Stored data entries:
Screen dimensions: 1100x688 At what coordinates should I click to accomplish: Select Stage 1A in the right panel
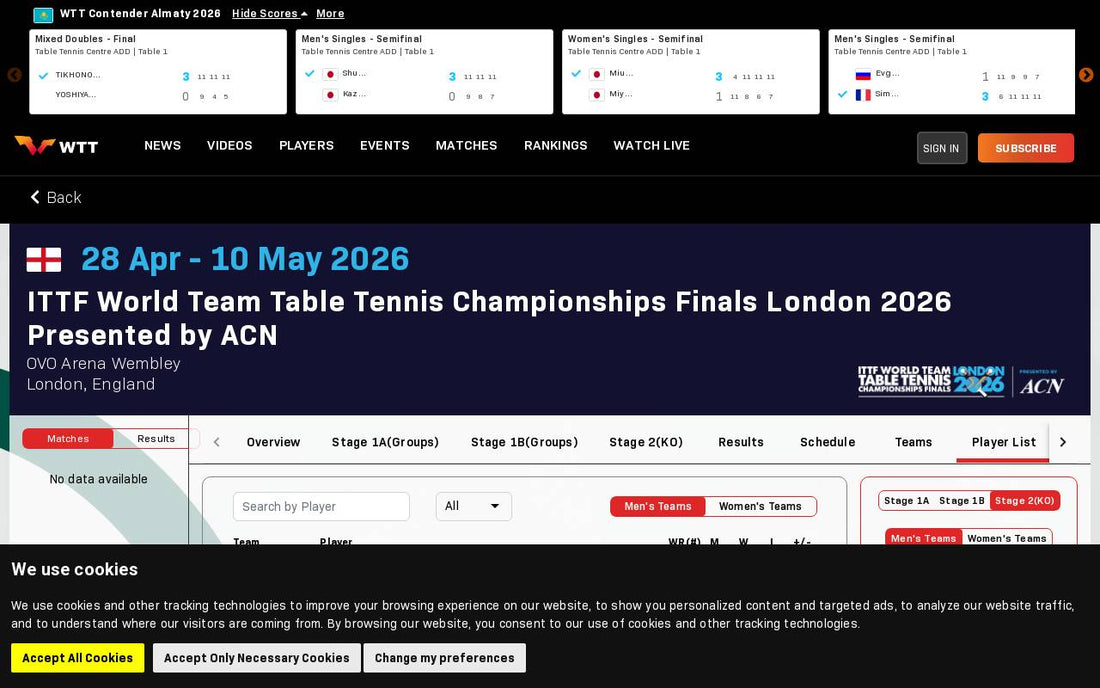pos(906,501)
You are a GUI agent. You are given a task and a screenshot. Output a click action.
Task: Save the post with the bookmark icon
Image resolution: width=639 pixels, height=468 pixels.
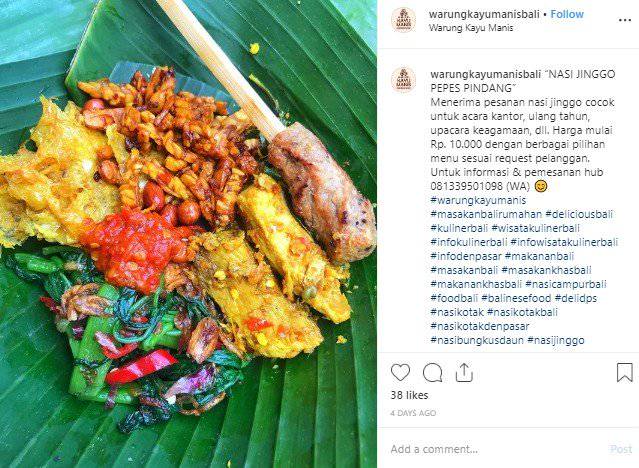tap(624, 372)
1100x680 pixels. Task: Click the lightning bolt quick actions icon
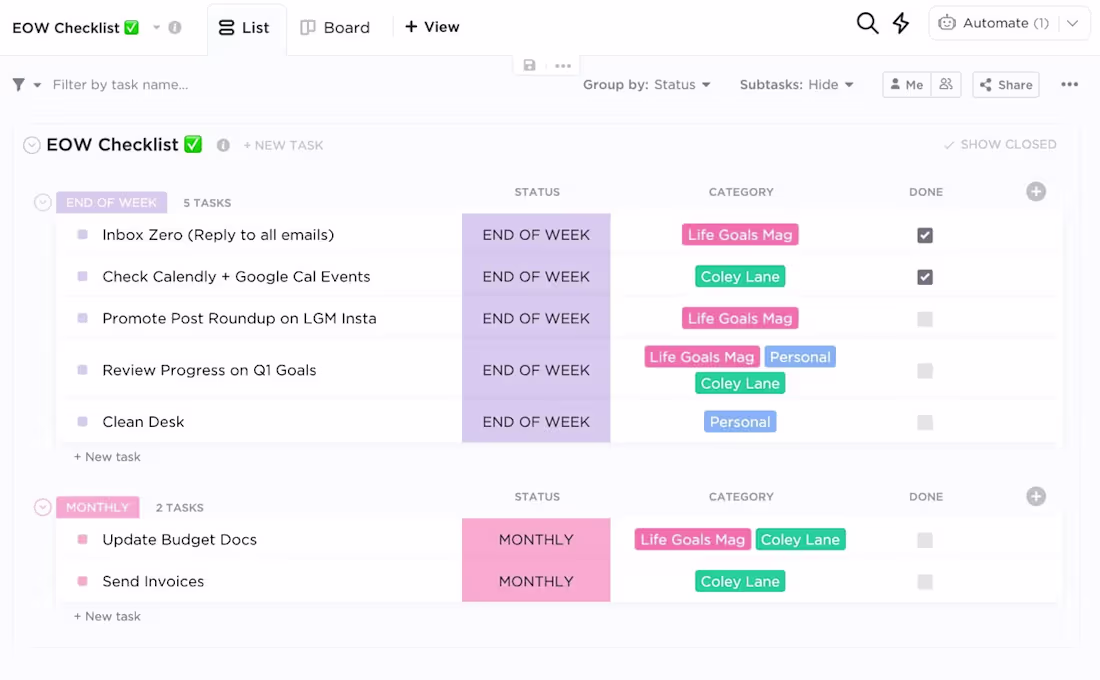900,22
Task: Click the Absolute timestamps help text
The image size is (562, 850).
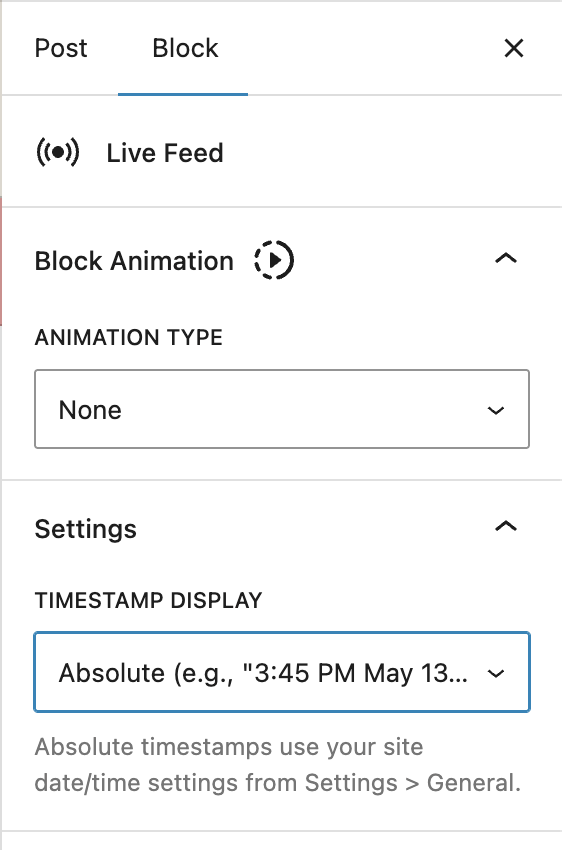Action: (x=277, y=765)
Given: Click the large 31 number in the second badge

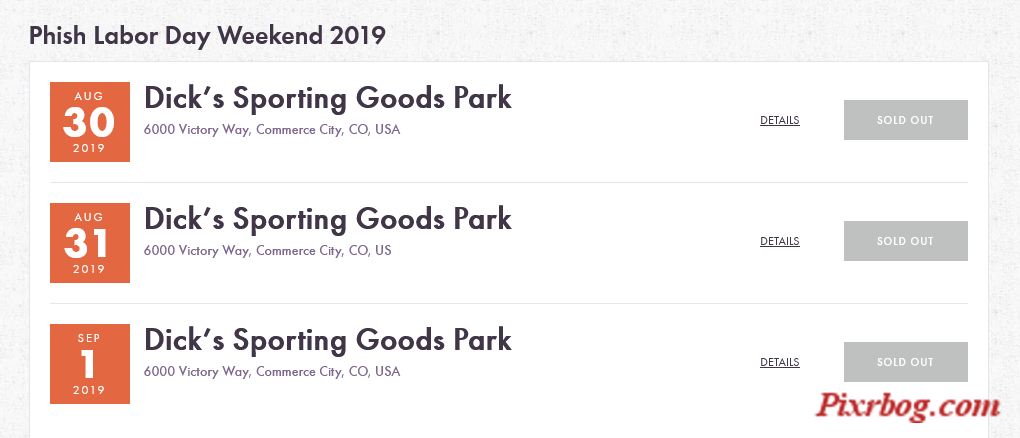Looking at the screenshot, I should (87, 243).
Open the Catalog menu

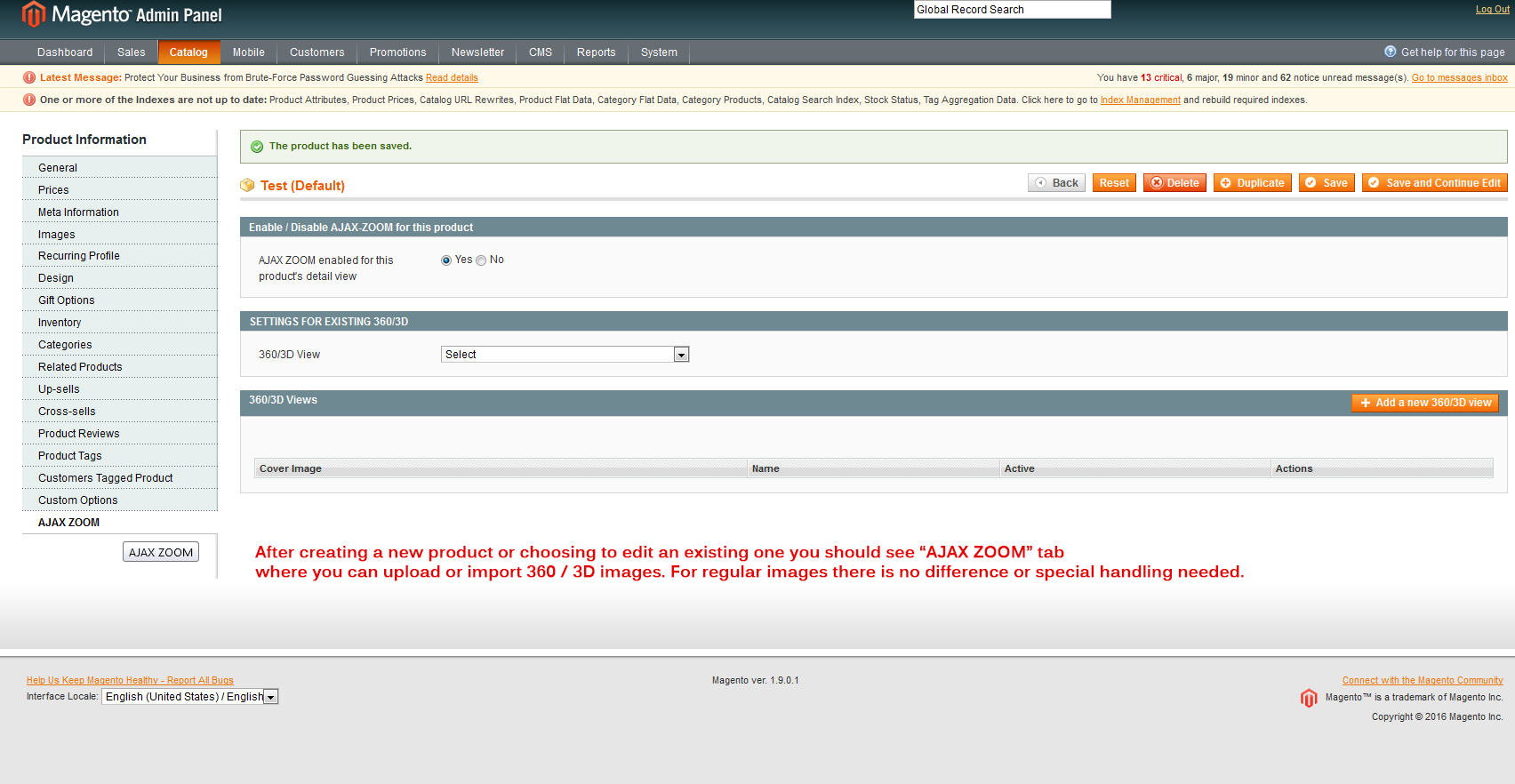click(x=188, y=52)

EXERCISE INSTRUCTIONS » Starting with the line that contains "Image resolution: width=639", print every remaining line of the records above, exactly as it stands. Do not print the pictures.

YOUR RESPONSE »
Image resolution: width=639 pixels, height=468 pixels.
tap(624, 372)
1100x680 pixels. Task: Click the lightning bolt quick actions icon
900,22
Task: Click the Absolute timestamps help text
The image size is (562, 850).
Action: (x=277, y=765)
Given: Click the large 31 number in the second badge

Looking at the screenshot, I should (87, 243).
Open the Catalog menu

click(x=188, y=52)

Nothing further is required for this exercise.